While I write, I think of my wonderful friends. Through CCFA’s Camp Oasis and the UOAA conference, I have been blessed with the privilege of meeting people who share some of my experiences. These beautiful people encourage and support each other when life gets rough, and they rejoice with each other when times are good. I want the best for them, and for you, dear reader. If I have any scrap of advice, encouragement, or empathy to share; if I can alleviate someone’s frustrations just a little, this will be well worth the effort.
I should tell you a bit about myself. For now, we’re just going to skip over the interesting parts of my health history. Here’s why: weird things happen with me. I do have organ systems that are fine, but most have been screwy at some point. One doctor called me a “delicate flower.” Ha. A lot of them look a bit concerned when they look at my chart. Most things are complications of Crohn’s disease and nasty medication side effects, and the rest is just lousy luck and inexplicable quirks.
I was diagnosed with Crohn’s disease when I was 14, I went through all the various treatment options, including a feeding tube, until some of my innards were just beyond saving. The idea of ostomy surgery absolutely terrified me. Turns out the darn thing saved my life, and I am free from some of the challenges of a perpetual Crohn’s flare.
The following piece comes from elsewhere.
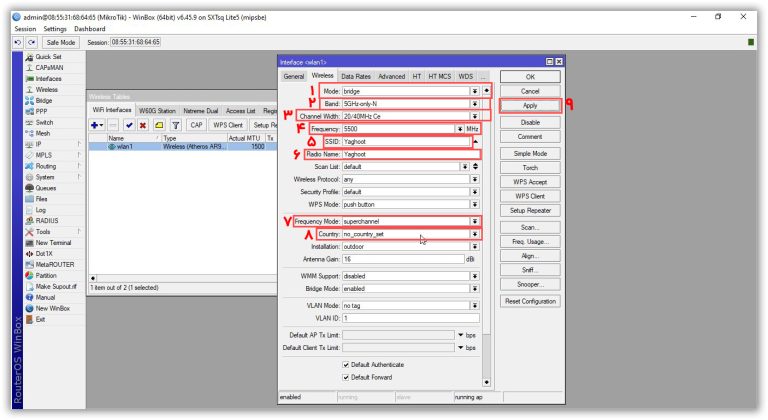Open Quick Set in sidebar
This screenshot has width=768, height=420.
(x=48, y=57)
My life no longer revolves around bathrooms, and I can eat so many foods that I had to avoid entirely for 8 years.
Those of you familiar with any illness-related community have heard lots of “comeback” stories by now. I think those stories are told to show us that we can overcome our limitations and achieve great things. I respect everyone who has overcome their obstacles and gone on to be awesome, and I will always support their efforts. But I have a serious problem with comeback stories. I am truly happy for the storytellers, but I always feel like they are stronger, better people than me. I definitely have not reached the comeback stage. Every day is a struggle for me, and sometimes I have no idea why I choose to continue waiting for things to turn around. I know I am not the only one who deals with these issues. That, my friends, is why ostomy support groups and online communities exist. We need to stick together!